Suing the Devil

In a rather interesting twist of ironic fate, movie rental giant Netflix has come out victorious in a lawsuit levied by a film named Suing the Devil.

In a California lawsuit filed back in July, filmmaker T. Allen Chey held that Netflix, by refusing to purchase and offer his film, Suing the Devil that stars Malcolm McDowell and Tom Sizemore, to the company's 33 million members hurt his chances at financial success. So he sued Netflix for $10,000,000.

Naturally, the court threw the case out after Netflix filed a motion to dismiss. The Wrap reports that a U.S. District court judge didn't agree with Chey and his claim that people decided to "wait until it comes out of Netflix" because Netflix had placed the film on the site's page with a "Save" button.

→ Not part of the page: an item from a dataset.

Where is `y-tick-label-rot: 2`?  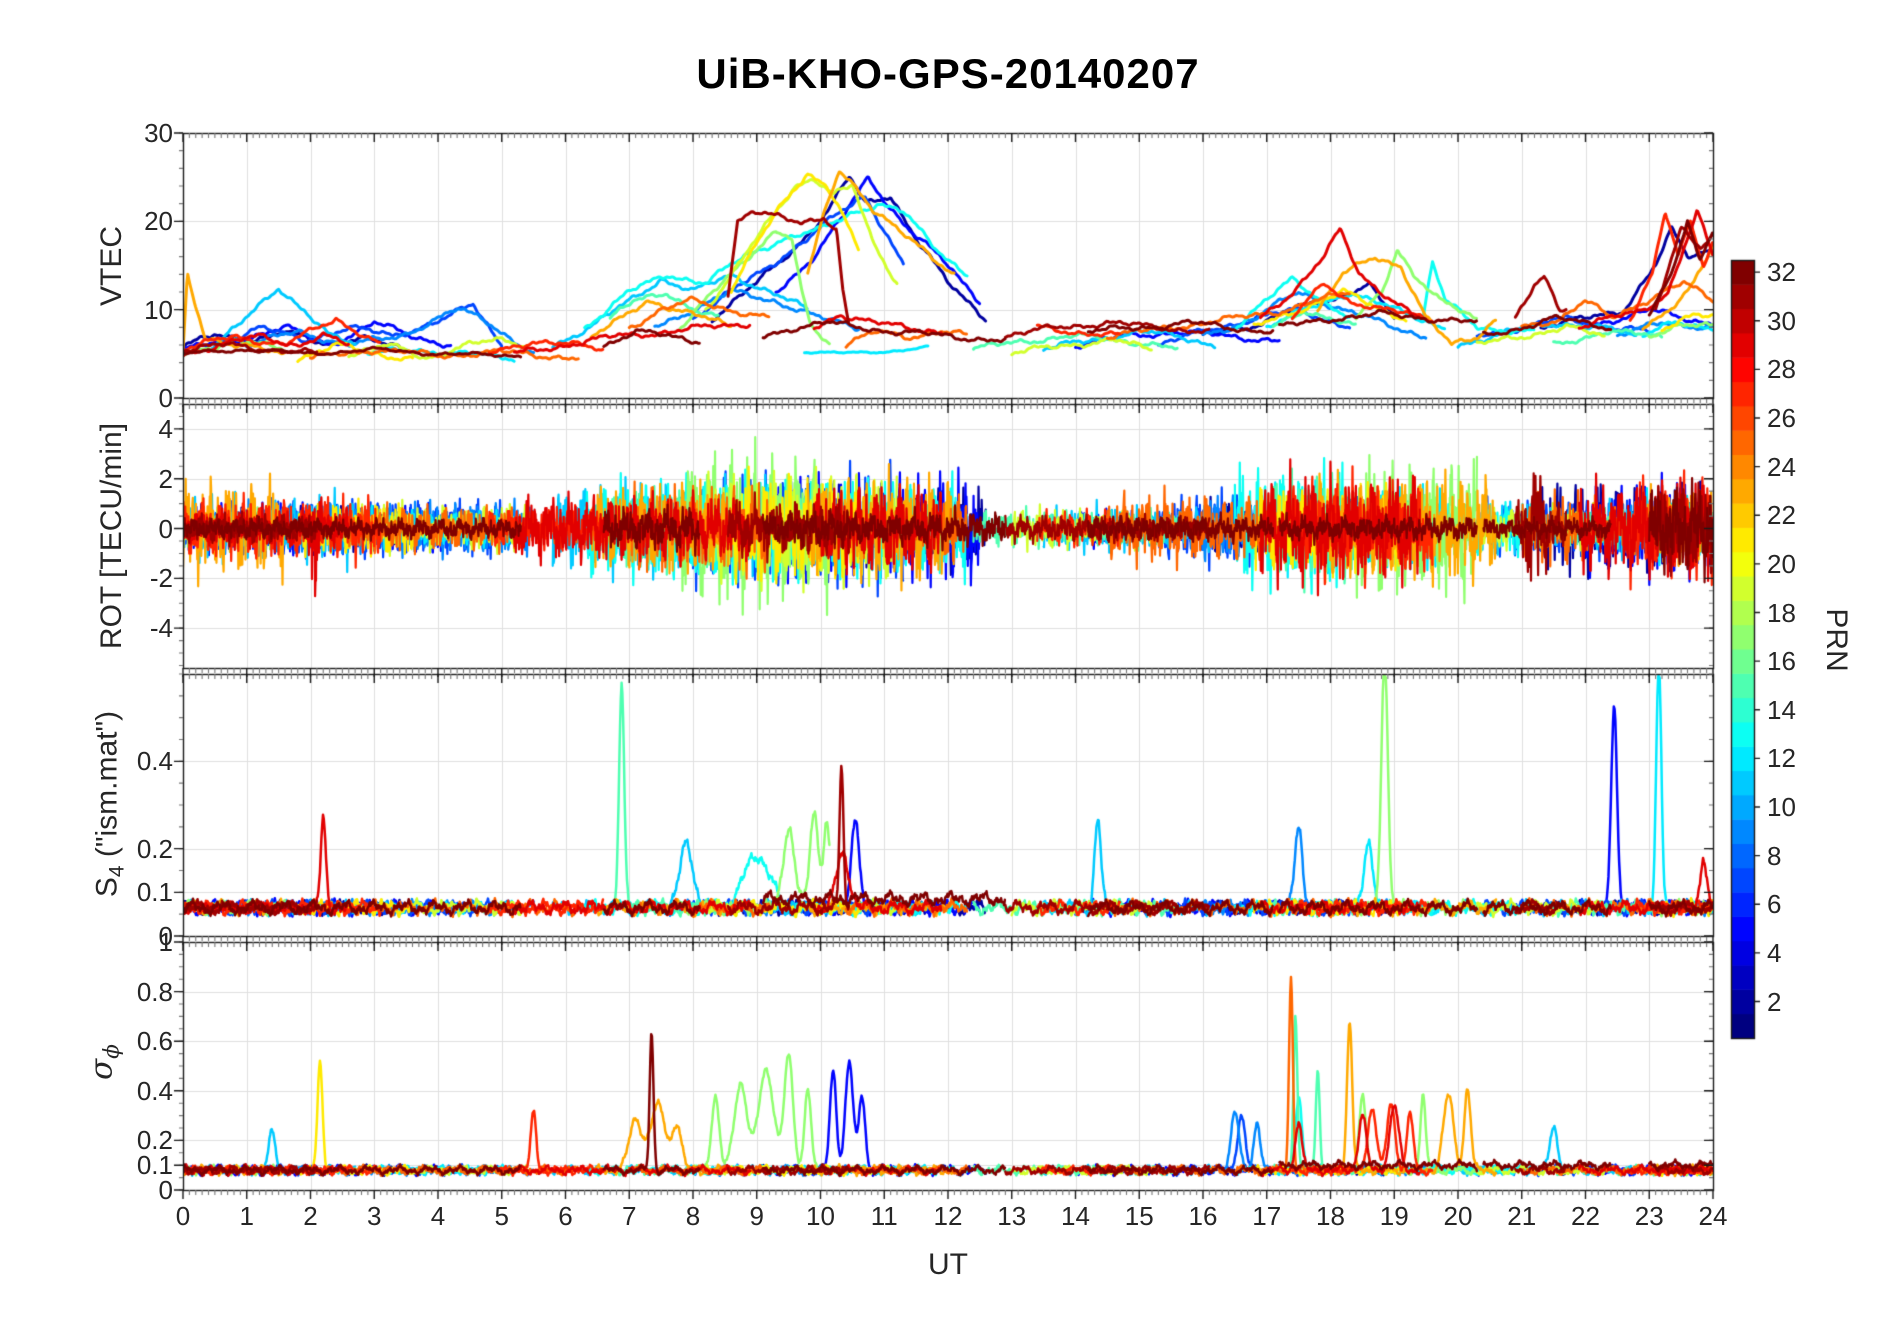
y-tick-label-rot: 2 is located at coordinates (166, 478).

Chey also argued for lost revenue because he feels customers would have chosen to watch Suing the Devil in theaters or would have purchased the DVD or Blu-ray had they known it wasn't going to be available on Netflix. Chey called Netflix's actions "the most egregious act ever committed by a film distributor." Wow, the drama!

Those familiar with Netflix's standard practice know that the company routinely places a page for nearly every movie and TV show - with a save button allowing customers to add the title to their queues - on its site whether or not the rental company plans to carry the title. It's not surprising that Netflix chose to pass on carrying Chey's film as it is virtually impossible to carry every movie put on disc, but it's even more astonishing that this blatantly frivolous case even made it into court. Yes, we all hate seeing independent filmmakers struggle with the release of their films, but blaming failure on Netflix's "save" button not only reeks of desperation, but also feels a lot like misguided anger.

It's worth pointing out that there was definitely viewer interest in watching Suing the Devil when it was first released back in 2011, as the film had the second highest-grossing average of any independent film in the nation when it was released to theaters in August of 2011. Then in early 2012 the L.A. Times reported the film was the most illegally-downloaded independent film in history when, during a two-day period, the movie was downloaded over 100,000 times on nearly 50 pirate sites. Suing the Devil also made news around that time when a media pirating site campaigned its hackers to give the film a low rating on which brought Suing the Devil's score down from a 7 to a 4 on the film database and movie rating site. Seems the illegal downloaders were upset when the film's producers asked the hacker site to remove the title from its catalog.

By the way, Chey's Suing the Devil is no longer listed on the Netflix site with or without the "save" button.